D'autre part, la supplique de fin, ce désir de retour vers la mort, rappelait le Mort joyeux de Baudelaire ; la dimension gothique propre aux Fleurs du Mal. De quoi rendre l'usage de la rapière symbolique tant elle s'associe avec la noblesse. Une noblesse déchue, qui même animé par la nostalgie de son âge d'or, aurait du mal à la revivre.


C'est ici la réunion des Fans de Anne Rice refoulés ?
On est d'accord que je n'affirme ici aucune réalité historique ou sociologique. Juste une idée que la musique me plait à développer.


Nous aurions donc un numéro de troupe intemporel avec pour arme des rapières. Lame plate, restons sérieux.

Je suuuuiiisss sérieuuuuuusssse ! 



Reste à préciser le scénario :

Le Synopsis. 


Le thème de la résurrection invite à envisager celle d'un personnage. Disons le héros. Mort au début de la saynète ou très vite après. Ce serait lui qui serait le narrateur des paroles de The Cold Song. L'acteur ne chanterait pas, mais le texte de la chanson serait l'expression de sa pensée vis à vis de cette vie retrouvée.  De fait, son désir de mourir pourrait être l'ultime demande de ce dernier envers la cause de son retour. Comme une mission inachevée : protéger un proche, par exemple. Sa femme, une personne importante : roi reine... Mission qui serait achevée au cours de la chorégraphie.

Je pris ce parti et sacrifiais sans doute de meilleures possibilités, mais je suis mauvais qu'est ce que vous voulez.

Le décor prenait forme : un homme noble, ferait face à une bande qui détiendrait celle qu'il avait juré de protéger. D'un rang supérieur au sien et que nous nommerons princesse par abus de langage.
Au début, avant que la musique commence, le spectateur assisterait à la mort du héros, traîné des coulisses par ses adversaires victorieux devant la princesse détenue.
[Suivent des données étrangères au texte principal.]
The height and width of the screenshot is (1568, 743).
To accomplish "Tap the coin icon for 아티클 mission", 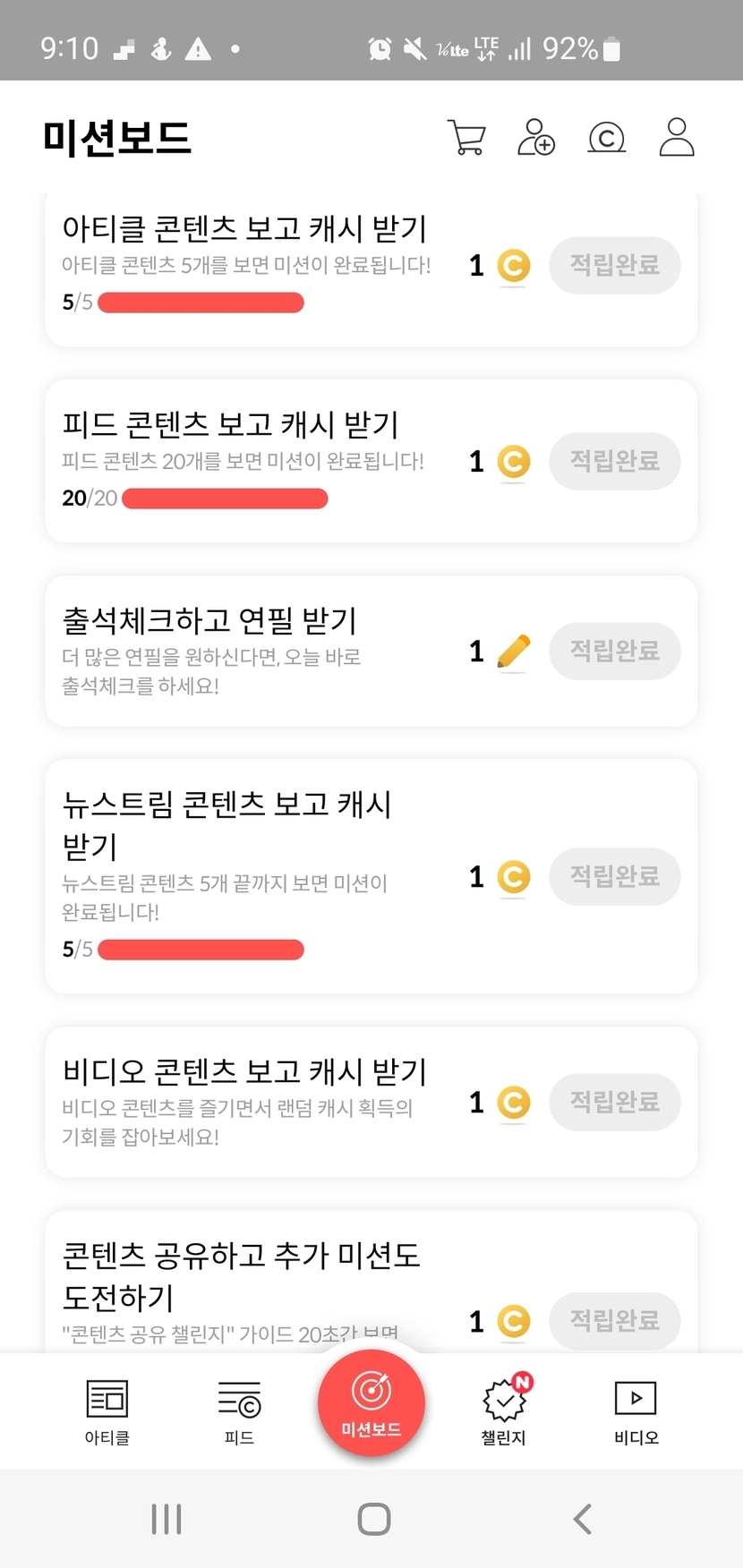I will click(x=513, y=266).
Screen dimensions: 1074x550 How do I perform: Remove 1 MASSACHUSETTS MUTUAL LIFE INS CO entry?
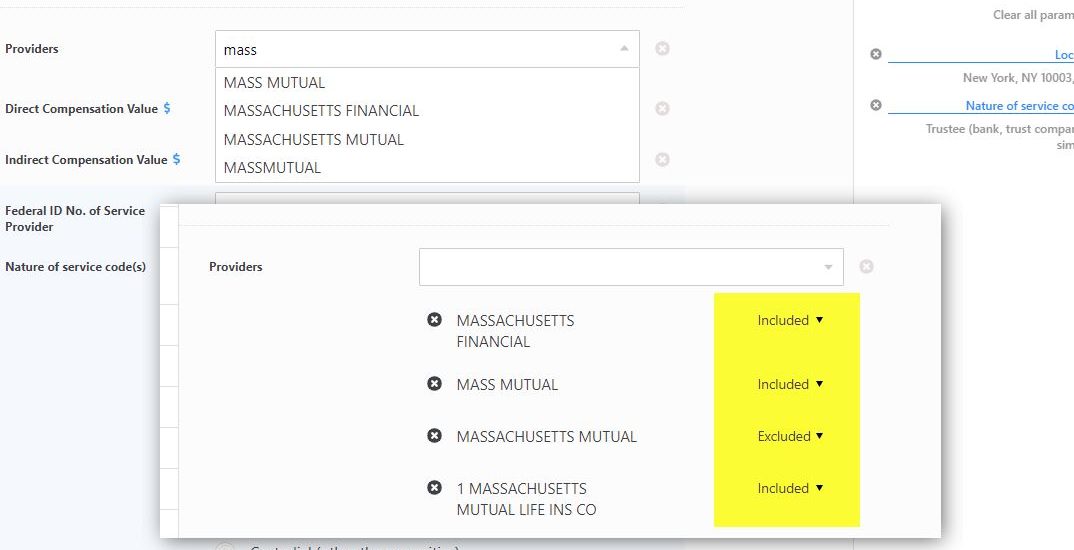click(x=434, y=488)
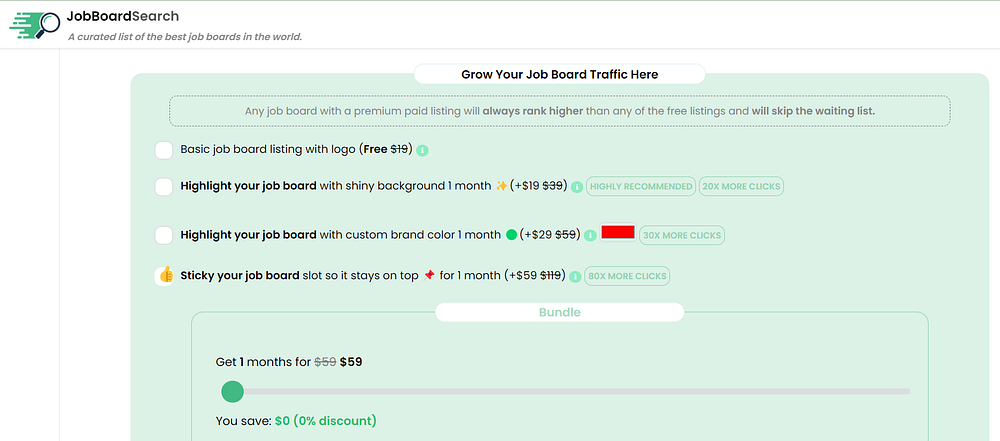Click the red pushpin emoji
The height and width of the screenshot is (441, 1000).
[x=430, y=275]
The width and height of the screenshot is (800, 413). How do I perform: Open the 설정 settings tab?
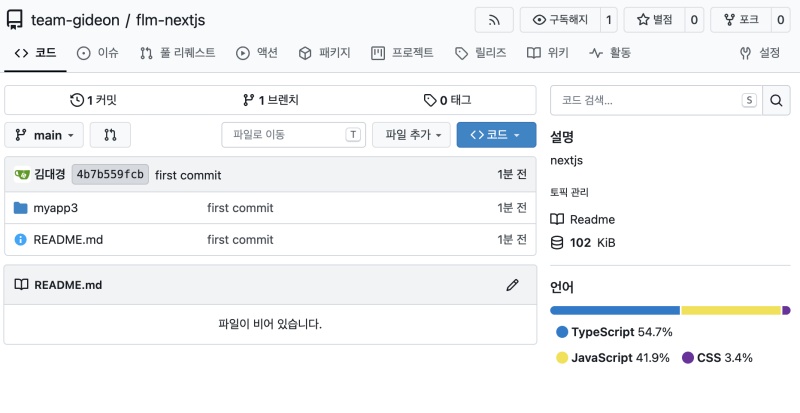pos(760,53)
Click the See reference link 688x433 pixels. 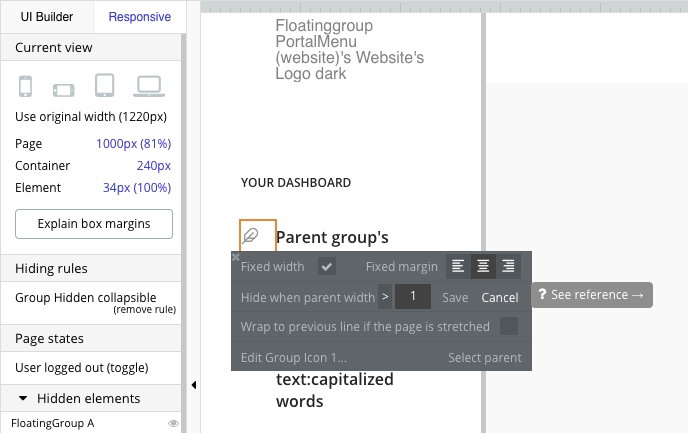pyautogui.click(x=591, y=295)
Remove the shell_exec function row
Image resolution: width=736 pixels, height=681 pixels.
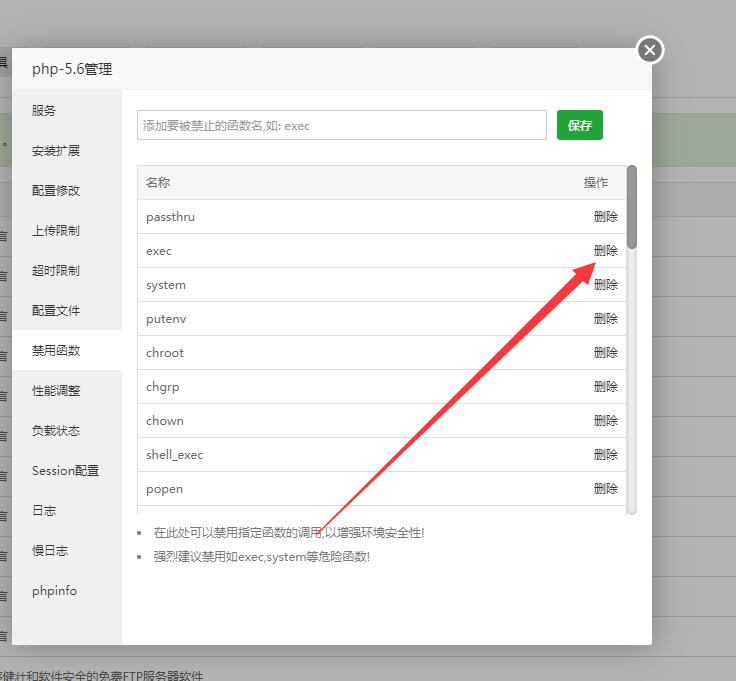click(x=605, y=455)
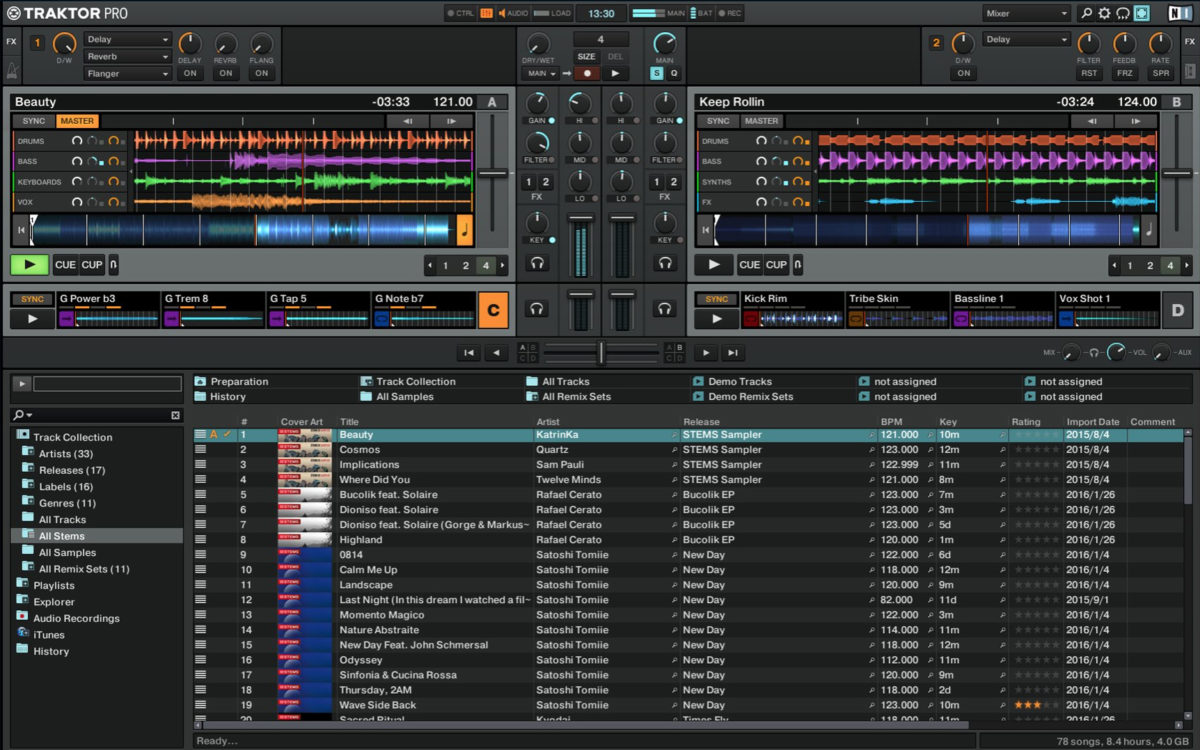1200x750 pixels.
Task: Click the SIZE button in the Loop Recorder
Action: (587, 56)
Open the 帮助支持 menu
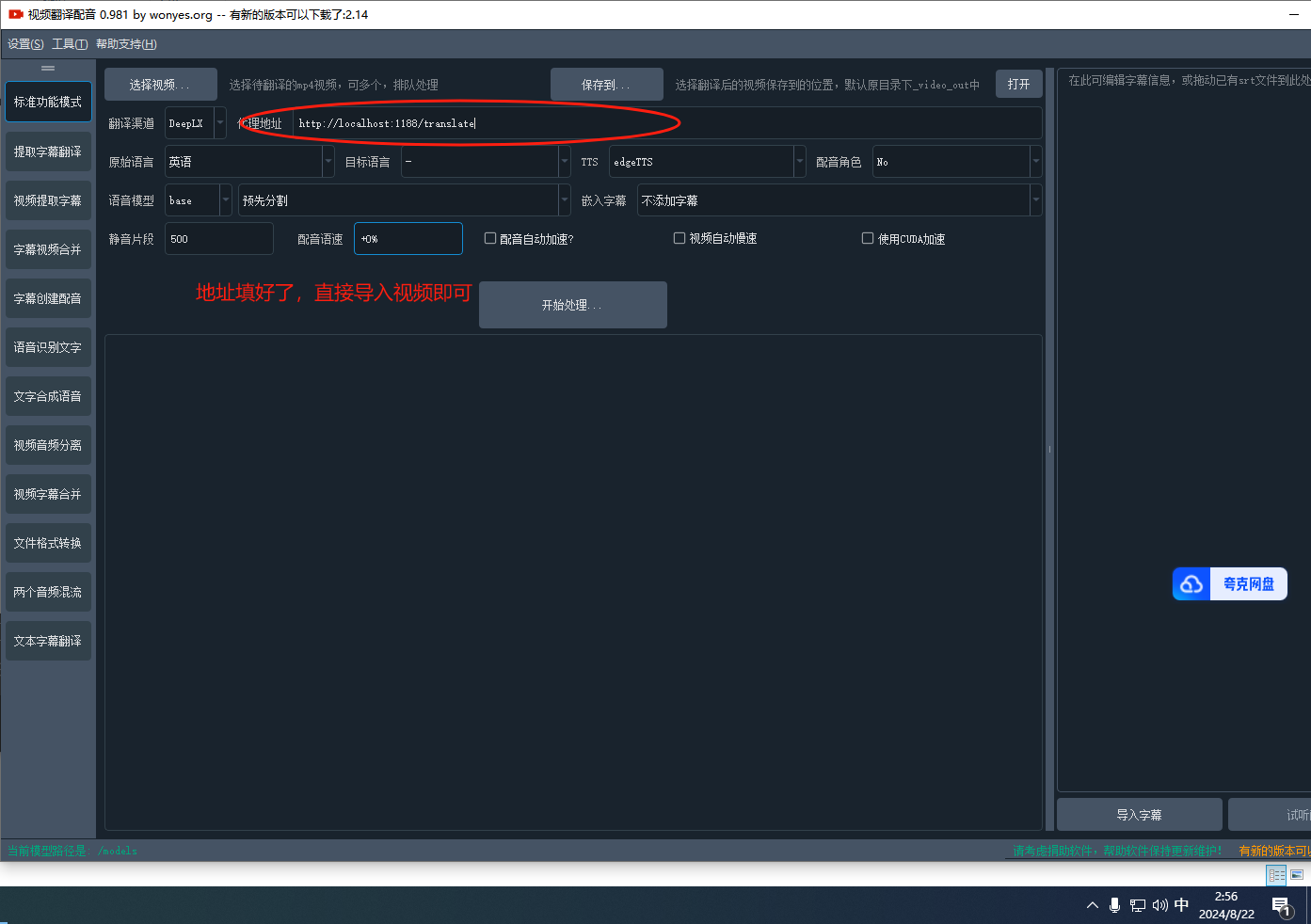Image resolution: width=1311 pixels, height=924 pixels. tap(126, 44)
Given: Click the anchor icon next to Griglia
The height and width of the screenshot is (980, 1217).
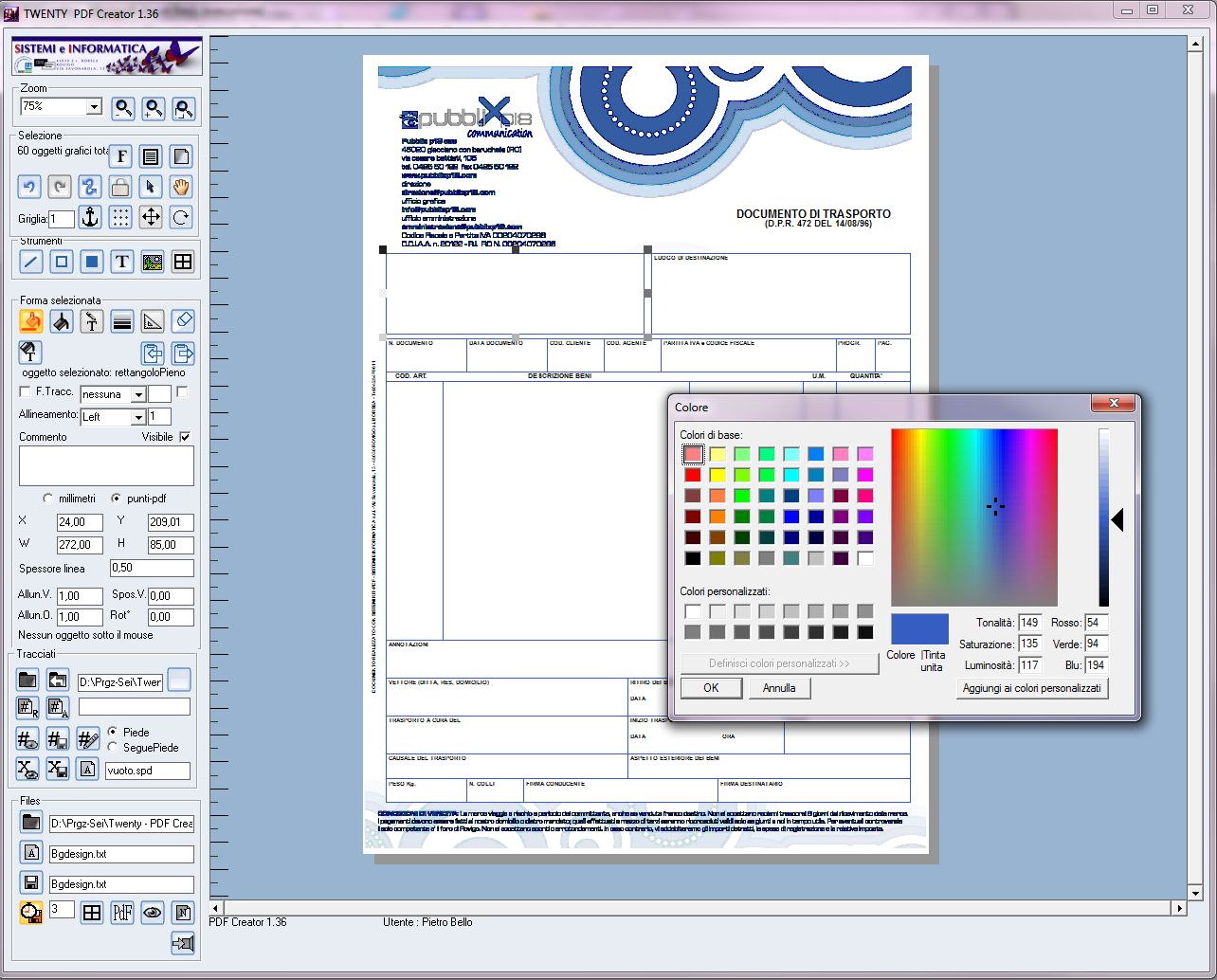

Un échange dramatique entre les deux aurait lieu, puis l’exécution serait rendue. Désespérée la princesse supplierait son serviteur de se relever, son ami, son amant ? L'hilarité des ennemis pourrait rajouter un effet intéressant, bien que dispensable.

La musique débuterait alors et le héros renaîtrait de ses sens. Surpris, ses adversaires, le verraient déambuler de façon maladroite comme si la mort conservait son emprise.

A ce moment l'un d'entre eux tenteraient de l'abattre à nouveau et se ferait tuer sur la riposte d'un geste rapide et efficace. Celle d'un expert. ( revoir : Une tentative de typologie des combattants. ). Un contraste d'autant plus saisissant pour le public que la démarche du héros resterait proche de celle d'un zombie hors combat. Combat qui s'engagerait à un contre trois amenant la bande à quatre personnages, dont au moins un noble avec sa garde d'élite.

Genre pas ça !


J'insisterais sur le fait que les antagonistes soient eux aussi de bons combattants. Ne serait-ce que pour expliquer pourquoi de son vivant, le héros n'a pu les vaincre. D'ailleurs, ce dernier se ferait de nombreuses fois blesser, mais n'en serait qu'à peine déstabilisé. Ce jusqu'à en profiter pour tuer un deuxième qui croyait l'avoir occis  de nouveau. J'envisagerais de rendre ses blessures de plus en plus graves ; de l'estafilade à l'arme clairement plantée que le héros extirperait avec indifférence.


Mieux. 

La peur gagnerait ainsi la bande qui périrait un par un. Leur chef tenterait même de menacer de tuer la princesse, mais devant l'absence de réaction du héros qui se contenterait d'approcher, il abandonnerait le projet pour défendre sa peau et la perdre.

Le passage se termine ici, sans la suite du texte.